:: EXTRACTED ENTRIES ::
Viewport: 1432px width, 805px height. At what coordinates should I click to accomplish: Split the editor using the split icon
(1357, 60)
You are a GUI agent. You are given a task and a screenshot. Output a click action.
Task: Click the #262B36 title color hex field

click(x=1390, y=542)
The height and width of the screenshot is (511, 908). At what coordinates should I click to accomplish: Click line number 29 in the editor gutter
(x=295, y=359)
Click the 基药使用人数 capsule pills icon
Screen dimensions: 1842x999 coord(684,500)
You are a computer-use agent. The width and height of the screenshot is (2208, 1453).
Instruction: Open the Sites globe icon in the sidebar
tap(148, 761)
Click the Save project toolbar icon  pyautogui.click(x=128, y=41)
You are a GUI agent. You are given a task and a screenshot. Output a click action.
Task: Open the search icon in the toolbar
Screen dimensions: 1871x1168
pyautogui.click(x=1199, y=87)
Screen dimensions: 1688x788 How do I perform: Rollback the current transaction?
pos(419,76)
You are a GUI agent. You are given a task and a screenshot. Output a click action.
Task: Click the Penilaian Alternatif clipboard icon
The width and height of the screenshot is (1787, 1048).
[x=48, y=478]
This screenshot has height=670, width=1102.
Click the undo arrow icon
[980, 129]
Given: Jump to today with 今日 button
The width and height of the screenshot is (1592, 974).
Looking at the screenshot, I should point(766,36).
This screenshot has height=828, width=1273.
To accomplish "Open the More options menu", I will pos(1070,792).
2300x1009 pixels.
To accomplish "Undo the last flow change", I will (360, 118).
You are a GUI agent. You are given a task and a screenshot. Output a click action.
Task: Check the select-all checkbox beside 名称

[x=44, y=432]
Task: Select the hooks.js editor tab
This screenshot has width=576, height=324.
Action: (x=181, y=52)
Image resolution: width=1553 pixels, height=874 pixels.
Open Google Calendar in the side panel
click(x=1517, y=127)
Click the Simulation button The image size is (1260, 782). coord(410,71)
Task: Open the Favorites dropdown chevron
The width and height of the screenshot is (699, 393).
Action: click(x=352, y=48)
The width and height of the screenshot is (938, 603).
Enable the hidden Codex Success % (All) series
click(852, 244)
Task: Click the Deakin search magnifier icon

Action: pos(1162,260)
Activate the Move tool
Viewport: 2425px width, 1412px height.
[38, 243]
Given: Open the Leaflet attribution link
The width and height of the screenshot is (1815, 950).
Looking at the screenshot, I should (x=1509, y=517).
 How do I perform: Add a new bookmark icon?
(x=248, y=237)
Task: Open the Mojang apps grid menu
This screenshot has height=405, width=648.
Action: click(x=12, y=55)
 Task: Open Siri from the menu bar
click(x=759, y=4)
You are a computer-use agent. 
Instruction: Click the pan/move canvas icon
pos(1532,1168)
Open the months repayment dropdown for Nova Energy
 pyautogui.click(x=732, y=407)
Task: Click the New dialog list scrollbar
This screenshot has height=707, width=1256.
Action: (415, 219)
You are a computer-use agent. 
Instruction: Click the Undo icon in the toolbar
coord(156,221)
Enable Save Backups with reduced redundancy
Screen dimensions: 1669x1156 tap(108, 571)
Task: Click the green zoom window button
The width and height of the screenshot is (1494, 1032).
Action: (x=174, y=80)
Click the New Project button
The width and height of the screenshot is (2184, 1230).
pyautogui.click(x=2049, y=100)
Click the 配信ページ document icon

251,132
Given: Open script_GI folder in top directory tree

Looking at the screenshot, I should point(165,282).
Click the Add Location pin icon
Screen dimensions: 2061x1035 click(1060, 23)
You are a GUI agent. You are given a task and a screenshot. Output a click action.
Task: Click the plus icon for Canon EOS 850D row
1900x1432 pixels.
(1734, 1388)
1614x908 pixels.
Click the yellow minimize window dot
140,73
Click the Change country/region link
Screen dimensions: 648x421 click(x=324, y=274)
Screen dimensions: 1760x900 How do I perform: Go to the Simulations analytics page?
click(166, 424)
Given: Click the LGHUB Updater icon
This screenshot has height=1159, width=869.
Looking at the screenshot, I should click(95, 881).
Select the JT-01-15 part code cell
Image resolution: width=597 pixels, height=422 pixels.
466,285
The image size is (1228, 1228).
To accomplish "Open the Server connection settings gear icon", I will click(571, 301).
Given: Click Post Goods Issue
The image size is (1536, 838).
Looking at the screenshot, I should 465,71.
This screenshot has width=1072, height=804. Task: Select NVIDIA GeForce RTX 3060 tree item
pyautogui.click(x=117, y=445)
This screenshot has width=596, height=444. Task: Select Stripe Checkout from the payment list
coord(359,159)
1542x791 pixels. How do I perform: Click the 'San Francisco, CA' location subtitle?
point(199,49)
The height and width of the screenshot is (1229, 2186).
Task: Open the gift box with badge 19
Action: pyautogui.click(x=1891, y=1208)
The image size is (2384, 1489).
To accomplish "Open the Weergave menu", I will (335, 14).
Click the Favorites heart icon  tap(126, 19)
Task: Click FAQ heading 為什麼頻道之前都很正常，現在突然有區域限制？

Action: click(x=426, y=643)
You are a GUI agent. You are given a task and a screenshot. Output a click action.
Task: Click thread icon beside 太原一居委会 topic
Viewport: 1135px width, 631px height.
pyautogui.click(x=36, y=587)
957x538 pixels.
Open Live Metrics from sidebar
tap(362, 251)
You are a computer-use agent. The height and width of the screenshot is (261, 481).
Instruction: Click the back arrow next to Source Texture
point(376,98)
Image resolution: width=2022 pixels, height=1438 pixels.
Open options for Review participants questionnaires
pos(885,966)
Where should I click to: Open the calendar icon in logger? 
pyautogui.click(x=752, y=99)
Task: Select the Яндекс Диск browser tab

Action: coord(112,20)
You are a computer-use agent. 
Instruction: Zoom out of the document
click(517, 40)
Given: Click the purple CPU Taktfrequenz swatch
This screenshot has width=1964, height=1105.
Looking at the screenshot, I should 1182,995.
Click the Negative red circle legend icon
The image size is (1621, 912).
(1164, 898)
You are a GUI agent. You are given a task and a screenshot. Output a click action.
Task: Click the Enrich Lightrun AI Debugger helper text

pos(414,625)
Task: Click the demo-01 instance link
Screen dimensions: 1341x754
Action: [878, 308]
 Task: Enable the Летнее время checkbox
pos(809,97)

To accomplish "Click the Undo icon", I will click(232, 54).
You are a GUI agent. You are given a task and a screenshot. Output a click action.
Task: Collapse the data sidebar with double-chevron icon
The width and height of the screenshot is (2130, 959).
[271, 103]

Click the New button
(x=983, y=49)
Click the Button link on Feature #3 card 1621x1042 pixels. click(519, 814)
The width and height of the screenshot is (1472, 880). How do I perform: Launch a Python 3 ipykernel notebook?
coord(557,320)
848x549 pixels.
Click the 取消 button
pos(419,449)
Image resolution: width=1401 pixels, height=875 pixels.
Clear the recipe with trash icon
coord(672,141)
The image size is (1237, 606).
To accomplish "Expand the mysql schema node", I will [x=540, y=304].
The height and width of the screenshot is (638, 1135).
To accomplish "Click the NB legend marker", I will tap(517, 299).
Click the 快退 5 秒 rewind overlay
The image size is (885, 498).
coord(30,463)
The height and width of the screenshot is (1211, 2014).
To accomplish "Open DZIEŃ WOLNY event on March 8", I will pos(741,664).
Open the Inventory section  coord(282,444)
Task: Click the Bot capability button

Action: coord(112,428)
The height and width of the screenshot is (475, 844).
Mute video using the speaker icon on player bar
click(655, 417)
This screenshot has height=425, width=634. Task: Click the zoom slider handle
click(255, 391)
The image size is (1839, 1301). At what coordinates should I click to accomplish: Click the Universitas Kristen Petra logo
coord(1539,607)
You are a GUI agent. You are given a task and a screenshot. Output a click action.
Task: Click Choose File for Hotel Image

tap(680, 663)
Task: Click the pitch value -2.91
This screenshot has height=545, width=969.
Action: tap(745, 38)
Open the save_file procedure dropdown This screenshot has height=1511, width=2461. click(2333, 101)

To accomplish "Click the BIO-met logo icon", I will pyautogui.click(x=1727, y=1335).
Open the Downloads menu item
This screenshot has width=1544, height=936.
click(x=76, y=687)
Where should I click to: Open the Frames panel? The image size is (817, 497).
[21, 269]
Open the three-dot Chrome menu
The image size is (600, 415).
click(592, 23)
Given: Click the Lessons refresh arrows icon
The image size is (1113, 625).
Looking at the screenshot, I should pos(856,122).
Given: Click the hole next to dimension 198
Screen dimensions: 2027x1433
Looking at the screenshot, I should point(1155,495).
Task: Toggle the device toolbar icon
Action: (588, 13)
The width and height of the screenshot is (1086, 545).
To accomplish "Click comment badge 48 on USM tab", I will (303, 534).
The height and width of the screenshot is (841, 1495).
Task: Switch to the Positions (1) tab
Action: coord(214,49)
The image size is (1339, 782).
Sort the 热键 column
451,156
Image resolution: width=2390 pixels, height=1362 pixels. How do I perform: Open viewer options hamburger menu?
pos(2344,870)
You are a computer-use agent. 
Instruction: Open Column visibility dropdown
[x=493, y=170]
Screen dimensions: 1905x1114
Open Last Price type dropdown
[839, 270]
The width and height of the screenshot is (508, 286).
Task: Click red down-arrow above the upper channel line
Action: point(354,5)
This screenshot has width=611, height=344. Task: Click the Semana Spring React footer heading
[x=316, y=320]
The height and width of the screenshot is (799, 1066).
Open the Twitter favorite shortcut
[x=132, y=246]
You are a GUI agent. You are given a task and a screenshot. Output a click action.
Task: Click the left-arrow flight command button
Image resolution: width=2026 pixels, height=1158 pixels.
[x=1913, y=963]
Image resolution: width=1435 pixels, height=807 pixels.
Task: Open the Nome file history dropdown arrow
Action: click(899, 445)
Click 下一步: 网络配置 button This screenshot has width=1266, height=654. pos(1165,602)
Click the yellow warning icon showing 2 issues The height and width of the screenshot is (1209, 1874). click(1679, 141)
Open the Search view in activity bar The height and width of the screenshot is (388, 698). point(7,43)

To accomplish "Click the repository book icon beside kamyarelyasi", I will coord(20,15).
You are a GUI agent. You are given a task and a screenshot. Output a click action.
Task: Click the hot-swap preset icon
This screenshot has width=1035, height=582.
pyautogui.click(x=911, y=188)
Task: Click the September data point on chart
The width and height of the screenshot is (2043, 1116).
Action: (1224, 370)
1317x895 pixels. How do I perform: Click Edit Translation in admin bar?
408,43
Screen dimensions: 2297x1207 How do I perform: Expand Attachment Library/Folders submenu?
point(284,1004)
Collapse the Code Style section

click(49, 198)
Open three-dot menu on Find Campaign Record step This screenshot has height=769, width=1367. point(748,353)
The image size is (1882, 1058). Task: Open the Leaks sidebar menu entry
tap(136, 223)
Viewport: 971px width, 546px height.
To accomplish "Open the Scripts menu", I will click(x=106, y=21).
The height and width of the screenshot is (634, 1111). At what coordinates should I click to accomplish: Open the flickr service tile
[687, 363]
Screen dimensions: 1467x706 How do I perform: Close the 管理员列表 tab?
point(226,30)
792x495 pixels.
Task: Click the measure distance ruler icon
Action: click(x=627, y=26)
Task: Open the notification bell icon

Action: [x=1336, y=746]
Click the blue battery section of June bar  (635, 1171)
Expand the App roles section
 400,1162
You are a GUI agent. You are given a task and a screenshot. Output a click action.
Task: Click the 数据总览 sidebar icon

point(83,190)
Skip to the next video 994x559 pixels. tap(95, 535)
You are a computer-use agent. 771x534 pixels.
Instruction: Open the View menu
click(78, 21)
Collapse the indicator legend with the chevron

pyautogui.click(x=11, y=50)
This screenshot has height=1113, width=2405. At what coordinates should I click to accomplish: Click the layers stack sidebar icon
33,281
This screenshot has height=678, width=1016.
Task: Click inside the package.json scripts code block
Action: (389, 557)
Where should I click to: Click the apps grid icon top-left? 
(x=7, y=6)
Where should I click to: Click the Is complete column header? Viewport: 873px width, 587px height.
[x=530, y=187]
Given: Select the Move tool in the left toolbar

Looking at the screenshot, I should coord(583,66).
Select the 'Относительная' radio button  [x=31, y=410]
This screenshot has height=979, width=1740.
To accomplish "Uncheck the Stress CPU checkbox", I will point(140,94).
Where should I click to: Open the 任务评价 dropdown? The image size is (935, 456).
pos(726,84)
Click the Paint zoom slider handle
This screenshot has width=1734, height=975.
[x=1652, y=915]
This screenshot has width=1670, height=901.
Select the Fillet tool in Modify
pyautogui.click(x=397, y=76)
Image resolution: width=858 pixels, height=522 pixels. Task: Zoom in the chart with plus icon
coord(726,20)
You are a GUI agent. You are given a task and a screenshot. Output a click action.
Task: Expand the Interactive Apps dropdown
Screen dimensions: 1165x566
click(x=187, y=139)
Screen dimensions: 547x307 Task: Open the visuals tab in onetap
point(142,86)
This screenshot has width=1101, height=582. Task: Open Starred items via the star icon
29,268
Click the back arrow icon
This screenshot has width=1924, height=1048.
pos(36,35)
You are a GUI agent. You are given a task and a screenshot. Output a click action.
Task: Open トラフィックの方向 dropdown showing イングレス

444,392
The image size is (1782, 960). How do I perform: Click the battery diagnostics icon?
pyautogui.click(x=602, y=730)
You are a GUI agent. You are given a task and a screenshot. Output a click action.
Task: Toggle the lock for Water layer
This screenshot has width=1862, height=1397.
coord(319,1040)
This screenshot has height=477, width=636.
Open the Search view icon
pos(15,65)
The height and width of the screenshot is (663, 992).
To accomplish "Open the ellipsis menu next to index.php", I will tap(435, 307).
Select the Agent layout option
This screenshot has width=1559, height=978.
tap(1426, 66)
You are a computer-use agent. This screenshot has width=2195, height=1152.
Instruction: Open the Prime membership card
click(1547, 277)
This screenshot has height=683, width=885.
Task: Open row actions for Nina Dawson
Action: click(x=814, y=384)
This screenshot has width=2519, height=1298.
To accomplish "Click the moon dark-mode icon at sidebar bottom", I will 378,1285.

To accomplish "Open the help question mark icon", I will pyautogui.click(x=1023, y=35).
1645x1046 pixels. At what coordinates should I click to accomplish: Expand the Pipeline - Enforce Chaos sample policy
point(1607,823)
:::
TASK REQUIREMENTS »
Search the entries for the string "data" and return each line where it turns up.

TASK SOLUTION »
Task: Collapse the data sidebar with double-chevron icon
Task: Click the September data point on chart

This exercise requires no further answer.